A primary challenge of Flathead Catfish Pylodictis olivaris management is uncertainty associated with sampling strategies and resulting ambiguity in population-level information. Assessment of impoundment and environmental conditions that affect detection probability may aid in reducing sample variance and benefit inferences regarding changes to Flathead Catfish populations. We sampled eight small impoundments in Kansas (37–114 surface ha) using low-frequency electrofishing in summer, 2021. We revisited sites nine times over three months using an occupancy modeling framework to estimate the influence of impoundment and environmental conditions on detection probability of Flathead Catfish. We employed an information theoretic approach and ranked models built with impoundment as a random effect and three environmental variables predicted to influence detection of Flathead Catfish in small impoundments. Detection probability across all populations was 0.526 (SE = 0.020) and was influenced by water temperature, mean depth of the impoundment, and proportion of impoundment sampled. Generally, detection probability increased with all measured variables. The inclusion of detection probability in assessments of Flathead Catfish in small impoundments can inform interpretation of catch-related metrics. Further, variable detection suggests collection of multiple samples during a defined sampling period might be more suitable for characterizing populations than a single sample.

Flathead Catfish Pylodictis olivaris are native to the Mississippi, Mobile, and Rio Grande River drainages in the United States (Jackson 1999). The species is considered an apex predator because of attainment of large size (up to 55 kg) and piscivorous feeding strategy (Jackson 1999; Bonvechio et al. 2009; Flowers et al. 2011; Schmitt et al. 2019). These traits contribute to Flathead Catfish supporting popular recreational fisheries throughout their distribution (Arterburn et al. 2002; Montague and Shoup 2021). Widespread stockings of Flathead Catfish have occurred both inside and outside of their native range to increase angling opportunity and provide biological control of undesirable fish populations (Jackson 1999; Haas et al. 2001; Vrtiska et al. 2003; Kwak et al. 2006; Kaeser et al. 2011). In the Atlantic slope drainage, introductions of Flathead Catfish have resulted in established populations that have demonstrated dynamic dispersal behavior and deleterious effects to native fish assemblages (Thomas 1995; Bonvechio et al. 2011; Bonvechio et al. 2016; Hilling et al. 2019; Smith et al. 2021). Obtaining precise population-level data can benefit management plans whether directed at recreational angling or population suppression.
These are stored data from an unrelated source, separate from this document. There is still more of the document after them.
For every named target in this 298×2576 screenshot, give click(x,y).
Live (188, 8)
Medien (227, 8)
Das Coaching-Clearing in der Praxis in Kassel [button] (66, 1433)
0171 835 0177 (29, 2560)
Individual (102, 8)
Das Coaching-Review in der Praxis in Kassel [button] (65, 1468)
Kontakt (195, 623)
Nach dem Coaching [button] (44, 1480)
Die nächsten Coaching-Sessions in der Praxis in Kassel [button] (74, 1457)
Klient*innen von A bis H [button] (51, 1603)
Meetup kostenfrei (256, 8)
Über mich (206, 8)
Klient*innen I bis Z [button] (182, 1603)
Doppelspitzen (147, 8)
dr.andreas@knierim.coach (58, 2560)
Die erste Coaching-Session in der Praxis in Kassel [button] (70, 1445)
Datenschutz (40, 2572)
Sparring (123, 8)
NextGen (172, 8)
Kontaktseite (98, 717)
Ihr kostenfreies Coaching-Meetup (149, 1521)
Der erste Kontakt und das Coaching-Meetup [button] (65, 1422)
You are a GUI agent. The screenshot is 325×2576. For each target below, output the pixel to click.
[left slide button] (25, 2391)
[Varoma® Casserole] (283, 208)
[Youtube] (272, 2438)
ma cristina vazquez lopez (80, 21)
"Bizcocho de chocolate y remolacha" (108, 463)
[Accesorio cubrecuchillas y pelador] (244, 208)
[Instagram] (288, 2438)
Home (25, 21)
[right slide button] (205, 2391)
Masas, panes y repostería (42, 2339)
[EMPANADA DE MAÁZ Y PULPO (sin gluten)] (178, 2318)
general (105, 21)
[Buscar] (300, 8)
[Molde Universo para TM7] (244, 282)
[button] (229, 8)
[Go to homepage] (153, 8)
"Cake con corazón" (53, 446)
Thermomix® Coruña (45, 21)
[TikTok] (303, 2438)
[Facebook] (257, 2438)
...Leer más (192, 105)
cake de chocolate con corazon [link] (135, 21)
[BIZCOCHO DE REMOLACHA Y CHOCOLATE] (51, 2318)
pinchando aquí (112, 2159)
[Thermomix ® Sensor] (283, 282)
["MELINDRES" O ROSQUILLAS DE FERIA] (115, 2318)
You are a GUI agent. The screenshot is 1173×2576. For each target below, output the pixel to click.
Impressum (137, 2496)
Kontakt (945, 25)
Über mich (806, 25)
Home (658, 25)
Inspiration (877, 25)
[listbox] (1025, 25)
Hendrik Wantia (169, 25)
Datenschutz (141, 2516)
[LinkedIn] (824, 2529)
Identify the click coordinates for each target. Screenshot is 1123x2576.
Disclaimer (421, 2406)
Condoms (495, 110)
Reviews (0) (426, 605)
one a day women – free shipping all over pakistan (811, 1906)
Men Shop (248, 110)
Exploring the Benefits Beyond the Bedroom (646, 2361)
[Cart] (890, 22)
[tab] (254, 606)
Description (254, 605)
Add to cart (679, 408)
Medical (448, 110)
Sampling efficiency has historically limited data collection and subsequent analysis of Flathead Catfish populations (Jackson 1999; Bodine et al. 2013; Montague and Shoup 2021). As such, directed management of Flathead Catfish populations has been uncommon (Michaletz and Dillard 1999; Arterburn et al. 2002; Montague and Shoup 2021). However, recent studies have demonstrated that refined sampling approaches, including different gear combinations, can provide sufficient data for informing management plans for fisheries in rivers and large reservoirs (Ford et al. 2011; Montague and Shoup 2021). Various study designs and modeling approaches have also been used to characterize populations and estimate impacts from harvest regulations and other management strategies in rivers and large impoundments (Makinster and Paukert 2008; Bodine et al. 2016; Muhlbauer and Krogman 2021; Oliver et al. 2021; Montague and Shoup 2022). Nevertheless, there exists knowledge gaps related to environmental variables associated with detection probability and subsequent catch rates (Montague and Shoup 2021). Specifically, uncorrected sampling biases (e.g., detection probability) may misrepresent the sampled population and result in management actions that may be deleterious to populations or have limited effect.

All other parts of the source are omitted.